■ Exercise input:
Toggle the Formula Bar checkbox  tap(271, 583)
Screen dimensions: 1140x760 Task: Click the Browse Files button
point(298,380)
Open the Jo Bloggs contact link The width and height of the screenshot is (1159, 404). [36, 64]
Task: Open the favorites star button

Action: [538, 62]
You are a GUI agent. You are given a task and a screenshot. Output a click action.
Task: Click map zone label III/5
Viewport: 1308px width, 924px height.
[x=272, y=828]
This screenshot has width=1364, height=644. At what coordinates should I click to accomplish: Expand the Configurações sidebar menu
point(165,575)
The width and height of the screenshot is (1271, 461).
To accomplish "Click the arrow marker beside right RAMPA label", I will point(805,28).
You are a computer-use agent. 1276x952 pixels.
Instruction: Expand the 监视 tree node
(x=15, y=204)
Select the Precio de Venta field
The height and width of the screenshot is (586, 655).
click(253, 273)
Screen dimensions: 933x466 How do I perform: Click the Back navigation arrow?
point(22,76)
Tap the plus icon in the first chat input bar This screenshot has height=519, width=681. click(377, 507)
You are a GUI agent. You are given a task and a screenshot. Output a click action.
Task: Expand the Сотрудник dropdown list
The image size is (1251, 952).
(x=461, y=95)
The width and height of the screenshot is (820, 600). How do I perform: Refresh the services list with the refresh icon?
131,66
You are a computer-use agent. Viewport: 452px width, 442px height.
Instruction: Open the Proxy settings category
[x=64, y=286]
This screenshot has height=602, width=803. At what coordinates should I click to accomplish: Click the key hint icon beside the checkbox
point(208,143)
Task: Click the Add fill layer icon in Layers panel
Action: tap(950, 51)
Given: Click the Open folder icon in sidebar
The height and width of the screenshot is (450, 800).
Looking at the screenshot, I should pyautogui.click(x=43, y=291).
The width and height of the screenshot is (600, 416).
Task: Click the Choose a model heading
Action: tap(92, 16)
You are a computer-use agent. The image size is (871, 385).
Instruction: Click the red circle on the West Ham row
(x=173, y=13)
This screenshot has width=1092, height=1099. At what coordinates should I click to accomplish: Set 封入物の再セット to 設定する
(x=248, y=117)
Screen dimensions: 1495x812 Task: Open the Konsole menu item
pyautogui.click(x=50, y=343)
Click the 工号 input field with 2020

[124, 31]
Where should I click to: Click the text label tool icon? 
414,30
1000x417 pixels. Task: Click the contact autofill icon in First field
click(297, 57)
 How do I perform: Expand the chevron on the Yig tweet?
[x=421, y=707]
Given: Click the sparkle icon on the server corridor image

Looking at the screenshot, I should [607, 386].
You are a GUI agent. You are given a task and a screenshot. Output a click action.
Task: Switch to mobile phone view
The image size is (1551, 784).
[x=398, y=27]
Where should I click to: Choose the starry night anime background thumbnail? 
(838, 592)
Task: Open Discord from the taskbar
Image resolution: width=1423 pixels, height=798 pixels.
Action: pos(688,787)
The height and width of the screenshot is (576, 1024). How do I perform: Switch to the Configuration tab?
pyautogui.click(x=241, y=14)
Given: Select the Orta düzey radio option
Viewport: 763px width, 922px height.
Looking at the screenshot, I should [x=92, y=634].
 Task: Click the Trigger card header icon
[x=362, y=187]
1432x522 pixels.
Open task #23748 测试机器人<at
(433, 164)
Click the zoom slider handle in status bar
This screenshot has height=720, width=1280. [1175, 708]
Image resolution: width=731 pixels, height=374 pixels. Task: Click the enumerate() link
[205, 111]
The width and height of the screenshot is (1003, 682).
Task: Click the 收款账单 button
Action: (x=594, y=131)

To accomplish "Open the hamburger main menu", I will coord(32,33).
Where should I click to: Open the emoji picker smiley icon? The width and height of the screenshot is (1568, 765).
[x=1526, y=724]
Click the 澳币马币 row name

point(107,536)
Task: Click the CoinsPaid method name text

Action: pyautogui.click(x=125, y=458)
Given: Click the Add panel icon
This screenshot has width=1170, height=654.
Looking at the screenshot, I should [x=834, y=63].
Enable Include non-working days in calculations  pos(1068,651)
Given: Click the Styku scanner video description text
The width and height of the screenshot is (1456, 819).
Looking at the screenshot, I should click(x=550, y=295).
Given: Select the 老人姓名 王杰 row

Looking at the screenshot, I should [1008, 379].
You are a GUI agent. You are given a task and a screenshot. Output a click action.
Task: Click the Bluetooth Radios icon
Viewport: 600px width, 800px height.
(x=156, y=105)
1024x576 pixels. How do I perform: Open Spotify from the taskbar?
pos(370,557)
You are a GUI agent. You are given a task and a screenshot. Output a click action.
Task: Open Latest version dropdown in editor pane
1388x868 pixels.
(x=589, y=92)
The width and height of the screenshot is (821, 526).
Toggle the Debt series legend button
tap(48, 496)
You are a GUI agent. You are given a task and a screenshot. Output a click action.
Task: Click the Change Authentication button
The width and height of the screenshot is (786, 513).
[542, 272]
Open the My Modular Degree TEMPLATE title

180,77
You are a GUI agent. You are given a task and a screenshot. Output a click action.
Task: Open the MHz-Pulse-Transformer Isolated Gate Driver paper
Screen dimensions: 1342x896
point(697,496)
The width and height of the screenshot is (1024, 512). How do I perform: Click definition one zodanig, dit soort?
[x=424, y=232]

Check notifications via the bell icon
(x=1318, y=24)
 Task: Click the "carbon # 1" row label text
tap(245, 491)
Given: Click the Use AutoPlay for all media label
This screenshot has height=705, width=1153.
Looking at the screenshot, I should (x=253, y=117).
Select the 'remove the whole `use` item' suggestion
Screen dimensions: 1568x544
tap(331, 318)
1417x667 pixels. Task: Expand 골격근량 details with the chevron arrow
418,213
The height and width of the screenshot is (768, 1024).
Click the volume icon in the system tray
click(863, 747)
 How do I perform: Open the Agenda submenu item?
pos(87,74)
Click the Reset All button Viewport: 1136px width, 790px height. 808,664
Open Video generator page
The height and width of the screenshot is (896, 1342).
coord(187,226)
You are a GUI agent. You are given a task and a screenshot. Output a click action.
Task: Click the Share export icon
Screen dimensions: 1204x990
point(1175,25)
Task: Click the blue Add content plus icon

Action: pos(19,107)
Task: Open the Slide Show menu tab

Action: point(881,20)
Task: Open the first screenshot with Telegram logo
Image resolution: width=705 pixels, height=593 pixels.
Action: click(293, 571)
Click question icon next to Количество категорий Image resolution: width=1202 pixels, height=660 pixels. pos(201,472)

■ Problem details:
Each line above should be duplicated without any alteration.

■ Expected output:
Toggle the Formula Bar checkbox  tap(271, 583)
Screen dimensions: 1140x760 Task: Click the Browse Files button
point(298,380)
Open the Jo Bloggs contact link The width and height of the screenshot is (1159, 404). [36, 64]
Task: Open the favorites star button

Action: [538, 62]
You are a GUI agent. You are given a task and a screenshot. Output a click action.
Task: Click map zone label III/5
Viewport: 1308px width, 924px height.
[x=272, y=828]
This screenshot has width=1364, height=644. At what coordinates should I click to accomplish: Expand the Configurações sidebar menu
point(165,575)
The width and height of the screenshot is (1271, 461).
To accomplish "Click the arrow marker beside right RAMPA label", I will point(805,28).
You are a computer-use agent. 1276x952 pixels.
Instruction: Expand the 监视 tree node
(x=15, y=204)
Select the Precio de Venta field
The height and width of the screenshot is (586, 655).
click(253, 273)
Screen dimensions: 933x466 How do I perform: Click the Back navigation arrow?
point(22,76)
Tap the plus icon in the first chat input bar This screenshot has height=519, width=681. click(377, 507)
You are a GUI agent. You are given a task and a screenshot. Output a click action.
Task: Expand the Сотрудник dropdown list
The image size is (1251, 952).
(x=461, y=95)
The width and height of the screenshot is (820, 600). How do I perform: Refresh the services list with the refresh icon?
131,66
You are a computer-use agent. Viewport: 452px width, 442px height.
Instruction: Open the Proxy settings category
[x=64, y=286]
This screenshot has height=602, width=803. At what coordinates should I click to accomplish: Click the key hint icon beside the checkbox
point(208,143)
Task: Click the Add fill layer icon in Layers panel
Action: tap(950, 51)
Given: Click the Open folder icon in sidebar
The height and width of the screenshot is (450, 800).
Looking at the screenshot, I should pyautogui.click(x=43, y=291).
The width and height of the screenshot is (600, 416).
Task: Click the Choose a model heading
Action: tap(92, 16)
You are a computer-use agent. The image size is (871, 385).
Instruction: Click the red circle on the West Ham row
(x=173, y=13)
This screenshot has width=1092, height=1099. At what coordinates should I click to accomplish: Set 封入物の再セット to 設定する
(x=248, y=117)
Screen dimensions: 1495x812 Task: Open the Konsole menu item
pyautogui.click(x=50, y=343)
Click the 工号 input field with 2020

[124, 31]
Where should I click to: Click the text label tool icon? 
414,30
1000x417 pixels. Task: Click the contact autofill icon in First field
click(297, 57)
 How do I perform: Expand the chevron on the Yig tweet?
[x=421, y=707]
Given: Click the sparkle icon on the server corridor image

Looking at the screenshot, I should [607, 386].
You are a GUI agent. You are given a task and a screenshot. Output a click action.
Task: Switch to mobile phone view
The image size is (1551, 784).
[x=398, y=27]
Where should I click to: Choose the starry night anime background thumbnail? 
(838, 592)
Task: Open Discord from the taskbar
Image resolution: width=1423 pixels, height=798 pixels.
Action: pos(688,787)
The height and width of the screenshot is (576, 1024). How do I perform: Switch to the Configuration tab?
pyautogui.click(x=241, y=14)
Given: Select the Orta düzey radio option
Viewport: 763px width, 922px height.
Looking at the screenshot, I should [x=92, y=634].
 Task: Click the Trigger card header icon
[x=362, y=187]
1432x522 pixels.
Open task #23748 测试机器人<at
(433, 164)
Click the zoom slider handle in status bar
This screenshot has height=720, width=1280. [1175, 708]
Image resolution: width=731 pixels, height=374 pixels. Task: Click the enumerate() link
[205, 111]
The width and height of the screenshot is (1003, 682).
Task: Click the 收款账单 button
Action: (x=594, y=131)

To accomplish "Open the hamburger main menu", I will coord(32,33).
Where should I click to: Open the emoji picker smiley icon? The width and height of the screenshot is (1568, 765).
[x=1526, y=724]
Click the 澳币马币 row name

point(107,536)
Task: Click the CoinsPaid method name text

Action: pyautogui.click(x=125, y=458)
Given: Click the Add panel icon
This screenshot has width=1170, height=654.
Looking at the screenshot, I should [x=834, y=63].
Enable Include non-working days in calculations  pos(1068,651)
Given: Click the Styku scanner video description text
The width and height of the screenshot is (1456, 819).
Looking at the screenshot, I should click(x=550, y=295).
Given: Select the 老人姓名 王杰 row

Looking at the screenshot, I should [1008, 379].
You are a GUI agent. You are given a task and a screenshot. Output a click action.
Task: Click the Bluetooth Radios icon
Viewport: 600px width, 800px height.
(x=156, y=105)
1024x576 pixels. How do I perform: Open Spotify from the taskbar?
pos(370,557)
You are a GUI agent. You are given a task and a screenshot. Output a click action.
Task: Open Latest version dropdown in editor pane
1388x868 pixels.
(x=589, y=92)
The width and height of the screenshot is (821, 526).
Toggle the Debt series legend button
tap(48, 496)
You are a GUI agent. You are given a task and a screenshot. Output a click action.
Task: Click the Change Authentication button
The width and height of the screenshot is (786, 513).
[542, 272]
Open the My Modular Degree TEMPLATE title

180,77
You are a GUI agent. You are given a task and a screenshot. Output a click action.
Task: Open the MHz-Pulse-Transformer Isolated Gate Driver paper
Screen dimensions: 1342x896
point(697,496)
The width and height of the screenshot is (1024, 512). How do I perform: Click definition one zodanig, dit soort?
[x=424, y=232]

Check notifications via the bell icon
(x=1318, y=24)
 Task: Click the "carbon # 1" row label text
tap(245, 491)
Given: Click the Use AutoPlay for all media label
This screenshot has height=705, width=1153.
Looking at the screenshot, I should (x=253, y=117).
Select the 'remove the whole `use` item' suggestion
Screen dimensions: 1568x544
tap(331, 318)
1417x667 pixels. Task: Expand 골격근량 details with the chevron arrow
418,213
The height and width of the screenshot is (768, 1024).
Click the volume icon in the system tray
click(863, 747)
 How do I perform: Open the Agenda submenu item?
pos(87,74)
Click the Reset All button Viewport: 1136px width, 790px height. 808,664
Open Video generator page
The height and width of the screenshot is (896, 1342).
coord(187,226)
You are a GUI agent. You are given a task and a screenshot. Output a click action.
Task: Click the Share export icon
Screen dimensions: 1204x990
point(1175,25)
Task: Click the blue Add content plus icon

Action: pos(19,107)
Task: Open the Slide Show menu tab

Action: point(881,20)
Task: Open the first screenshot with Telegram logo
Image resolution: width=705 pixels, height=593 pixels.
Action: click(293, 571)
Click question icon next to Количество категорий Image resolution: width=1202 pixels, height=660 pixels. pos(201,472)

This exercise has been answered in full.